● **Extrait à lire**
* * *

La pratique de l’amour, dit Bell Hooks, est l’antidote le plus puissant à la politique de  domination. Elle retrace ses trente années de méditation sur l’amour, le pouvoir et le bouddhisme et conclut que seul l’amour transforme nos relations personnelles et guérit les blessures de l’oppression.

 

Lors d’une conférence sur les femmes et le bouddhisme qui s’est déroulée au printemps dernier, j’étais contrariée parce que la plupart des oratrices parlaient dans une belle et sereine chapelle, un lieu évoquant le sens du divin, un lieu sacré pour les paroles prononcées et reçues, mais mon intervention devait avoir lieu le vendredi soir dans un auditorium caverneux, peu attrayant. Déplorant mon exclusion du domaine du sacré, je me suis plainte d’avoir été exilée parce que je n’étais pas considérée comme une «vraie» bouddhiste – pas engagée assez longtemps auprès d’un·e enseignant·e, pas de voyage en Inde ou au Tibet, jamais présente à des retraites importantes – définitivement quelqu’un d’engagé sans qualifications dans le Buddhadharma. Les deux compagnes qui s’étaient jointes à moi lors de la conférence écoutaient ma plainte avec compassion. Pourquoi devais-je parler dans un grand auditorium? Pourquoi devais-je parler un vendredi soir? Oui, je leur ai dit, beaucoup de gens pourraient vouloir entendre Bell Hooks parler de théorie féministe et de critique de la culture, mais ce n’est pas la même chose qu’un discours sur le bouddhisme.

Pourtant, le moment venu, les sièges étaient remplis. Et tout était sur le bouddhisme. C’était une soirée vraiment géniale. La présence sacrée était là, un esprit d’amour et de compassion  nous enveloppait comme une brume printanière, et l’amour bienveillant m’embrassait, moi et mes paroles. C’est toujours la mesure de la pratique consciente – si nous pouvons créer les conditions de l’amour et de la paix dans des circonstances difficiles, si nous pouvons cesser de résister et lâcher prise, travailler avec ce que nous avons, là où nous sommes.

Fondamentalement, la pratique de l’amour commence par l’acceptation – la reconnaissance que là où nous sommes, c’est l’endroit approprié pour pratiquer, que le moment présent est le moment opportun. Mais pour beaucoup d’entre nous, notre désir d’aimer et d’être aimé a toujours été un moment à venir, un espace dans le futur quand cela arrivera, quand nos cœurs affamés seront enfin nourris, quand nous trouverons l’amour.

Il y a plus de trente ans, lorsque j’ai commencé à penser au bouddhisme, on parlait peu ou pas du bouddhisme et de l’amour. Être bouddhiste, c’était la même chose que d’être un gauchiste; il s’agissait de l’intellect, de l’esprit philosophique. C’était la foi pour «l’homme» pensant et l’amour ne se trouvait nulle part dans la littérature bouddhiste populaire à cette époque. La collection de DT Suzuki sur le bouddhisme, publiée à la fin des années quarante et dans les années cinquante, n’avait rien à dire sur l’amour. Esprit Zen, esprit neuf, de Shunryu Suzuki, était le manifeste bouddhiste du début des années soixante-dix et il ne nous parlait pas d’amour.

* * *

● **Données fournies**
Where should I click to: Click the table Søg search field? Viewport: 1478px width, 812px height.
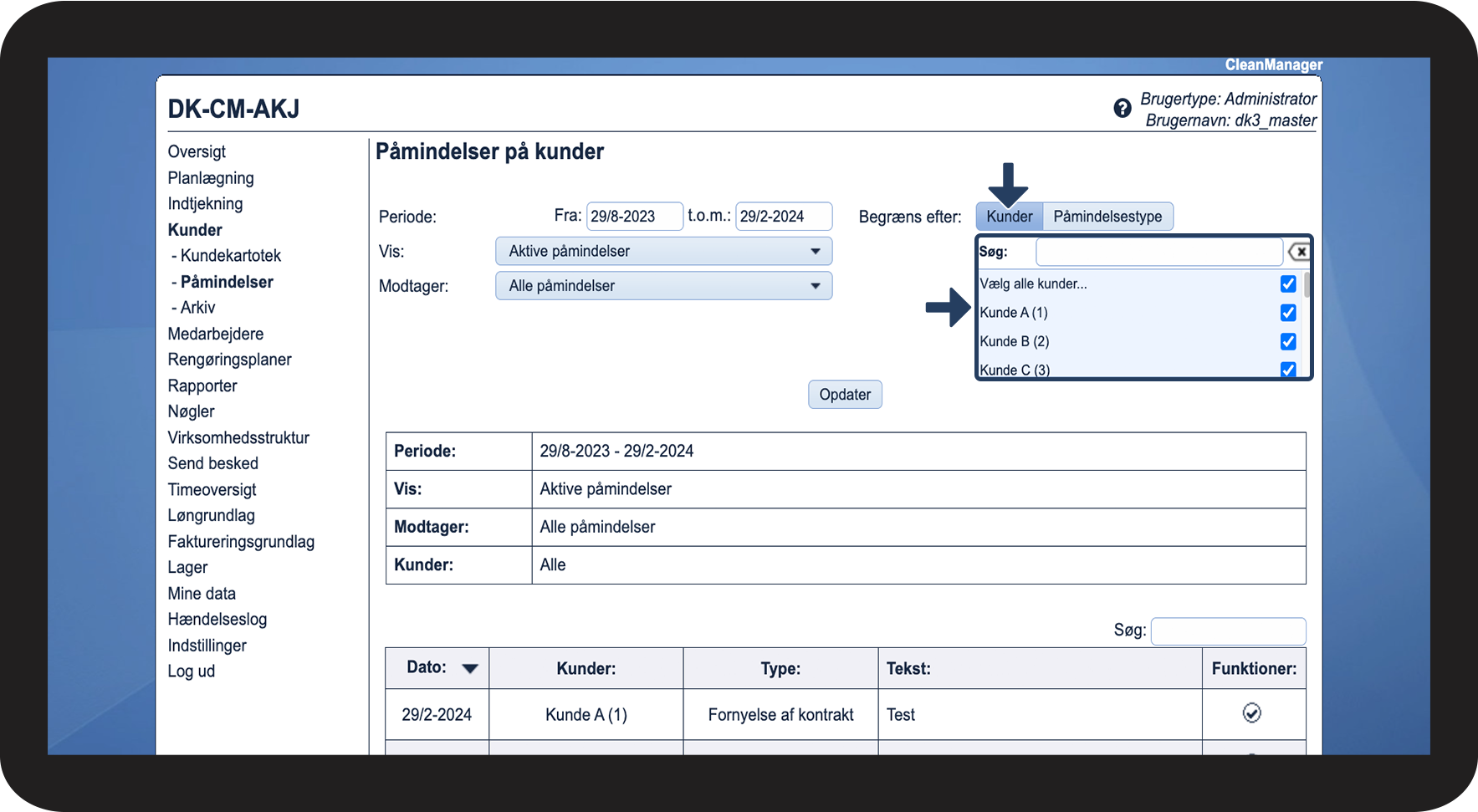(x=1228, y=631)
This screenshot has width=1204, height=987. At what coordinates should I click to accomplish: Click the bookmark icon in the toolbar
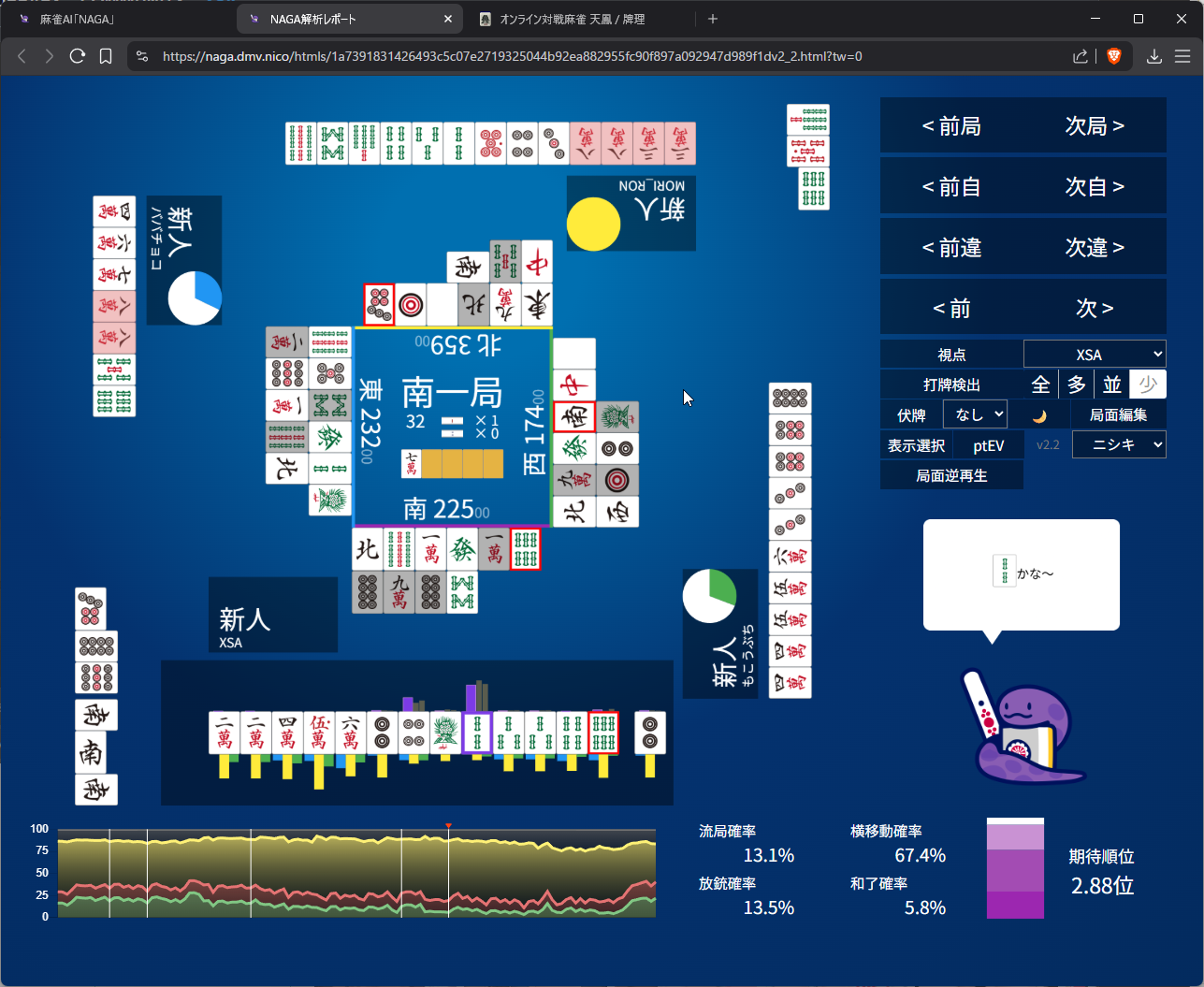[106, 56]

* * *

● **À faire**
**1.** D'après l'extrait à lire, pourquoi la narratrice se plaint-elle d'avoir été exilée ? Répondez en une à trois phrases.
**2.** Énumérez tout ce qui, selon l'extrait à lire, constitue la mesure de la pratique consciente.

● **Les réponses**
**1.** La narratrice se plaint d'avoir été exilée parce qu'elle estimait ne pas être considérée comme une « vraie » bouddhiste. Elle n'avait pas été engagée assez longtemps auprès d'un·e enseignant·e, n'avait pas voyagé en Inde ou au Tibet et n'avait jamais assisté à des retraites importantes. Selon elle, c'est pour cela que son intervention avait lieu le vendredi soir dans un auditorium caverneux plutôt que dans la chapelle.

**2.**
- Créer les conditions de l'amour et de la paix dans des circonstances difficiles
- Cesser de résister
- Lâcher prise
- Travailler avec ce que nous avons, là où nous sommes